The image of the doctor as profit-focussed businessman, who capitalises on the lack of knowledge of his patients is reflected in the recent case in Bluegrass Women’s Healthcare Centre, where the owner pleaded guilty to misbranding non-FDA approved forms of birth control. In addition to the immorality and illegality of this action, the fact that these were intrauterine devices adds an extra level of violation. Women, against their will had had a potentially dangerous object placed inside them by someone they should be able to trust.

The paradox

Women’s health, therefore, has always been a strong preoccupation for patriarchal society. The womb is seen as public property and the health of its owner crucial to the that of the society as a whole. Though we are now somewhat more scientifically informed, many of the beliefs around women’s health of the late 19th and early 20th centuries persist today. We still equate women’s health with sexuality, and place the responsibility for the wellbeing of the family, and therefore society as a whole, on women’s shoulders.

Yet, ironically, it is often women that suffer the most when it comes to cuts in health services. Take this open letter from a resident of Ravalli county in the US, in which commissioners voted to eliminate funding to women’s healthcare. To these commissioners, the woman writes, ‘somewhere down the road you may meet a woman who has no hair and less hope due to an advanced breast cancer that, if you had voted differently, could have been caught earlier’. And elsewhere in the US, politicians have been accused of backing policies that are anti-women’s health.

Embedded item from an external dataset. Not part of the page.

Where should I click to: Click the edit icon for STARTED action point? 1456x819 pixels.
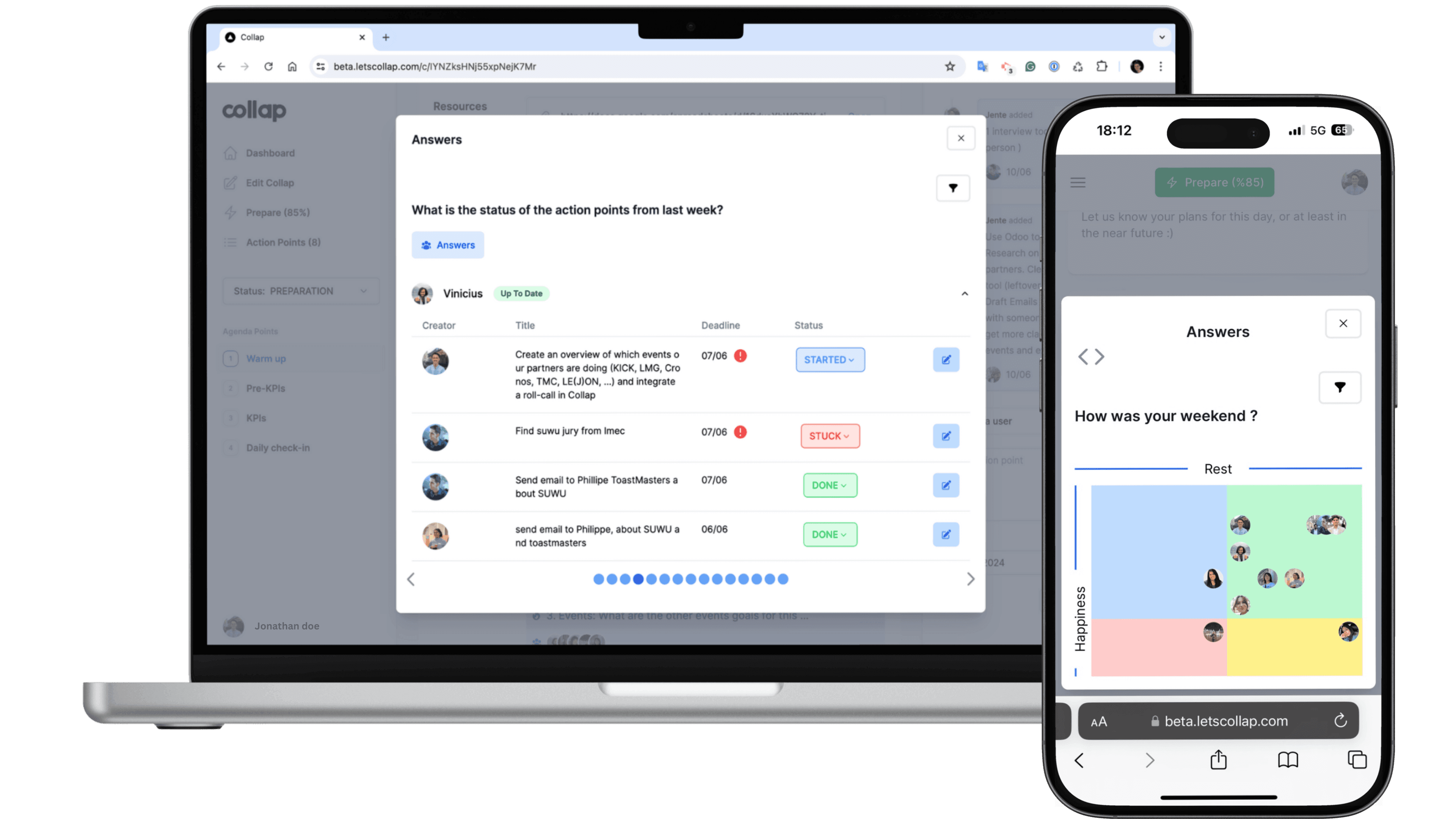946,360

In the UK, a discussion on the BBC’s Woman’s Hour on NHS funding for IVF revealed that 50% of those polled believed that, as a non-emergency treatment, the NHS should not fund IVF at all. Of course, access to IVF is not something that solely affects women but this is another area in which women can be attacked and made to feel guilty about their health. By taking away the universal right to fertility treatment (even just by raising the question in discussion), the message is sent that if you cannot conceive naturally your health must be at fault and you must live with the consequences. The technology that has been developed that could help you can only be accessed by the elite.

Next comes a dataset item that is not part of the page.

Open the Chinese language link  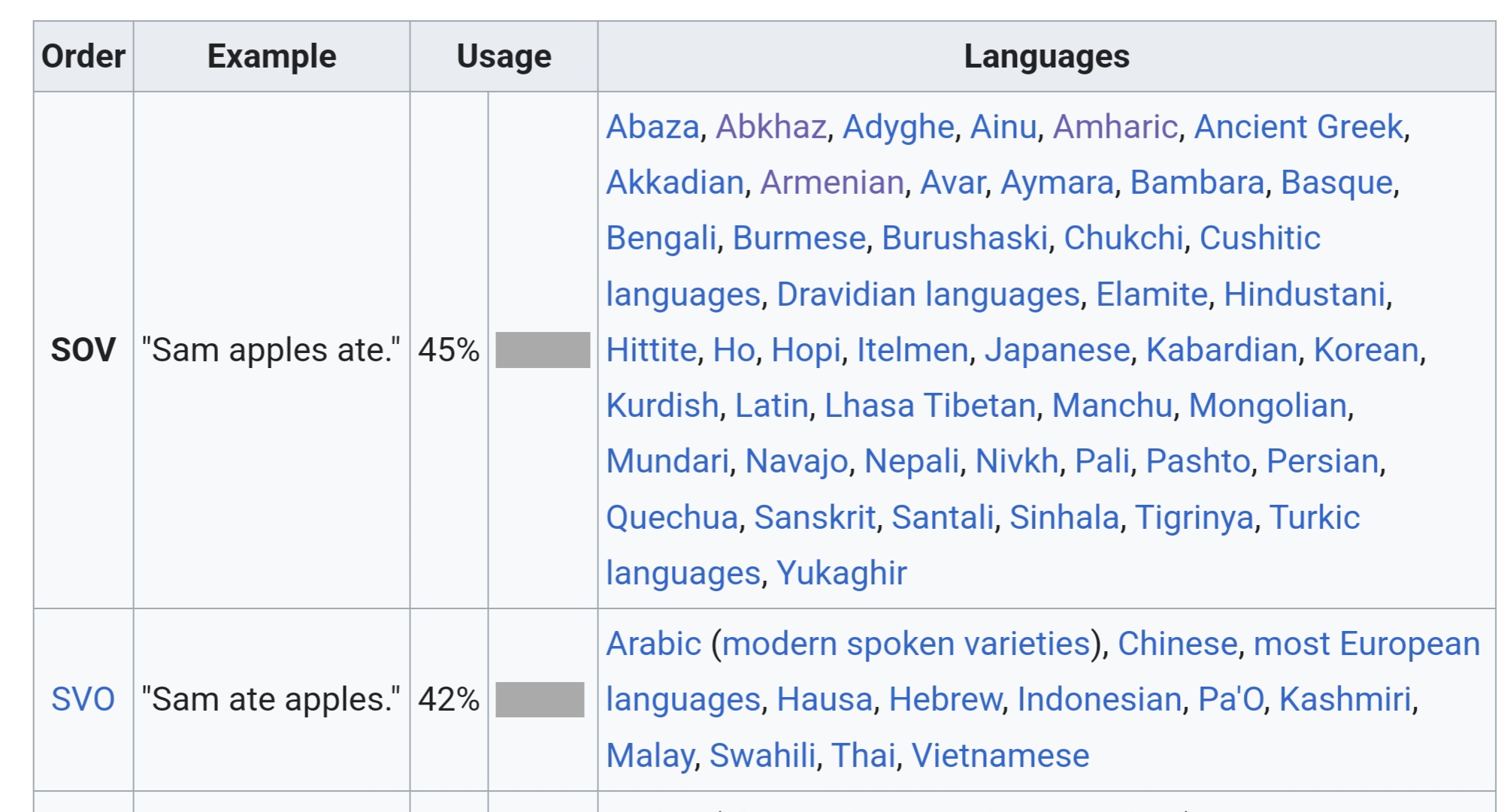1178,644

This shows that, when it comes to women’s health, there has really been very little progress made since Victorian times. Evidence shows that, when and where there are resources and a market in which to make a profit, women are made to feel their health is imperative, and that there is something inherently unstable in being a woman that makes her mind and body vulnerable to disease, which must be remedied with medicine without question. However, when resources are scarce, it is women’s healthcare that is the most dispensable.

References

  1. Gordon Stables, The Girl’s Own Book of Health and Beauty, London: Jarrold and Sons, 1891.
  2. Henry Maudsley, ‘Sex in Mind and in Education’, Fortnightly Review, 15, 1874, 466–83.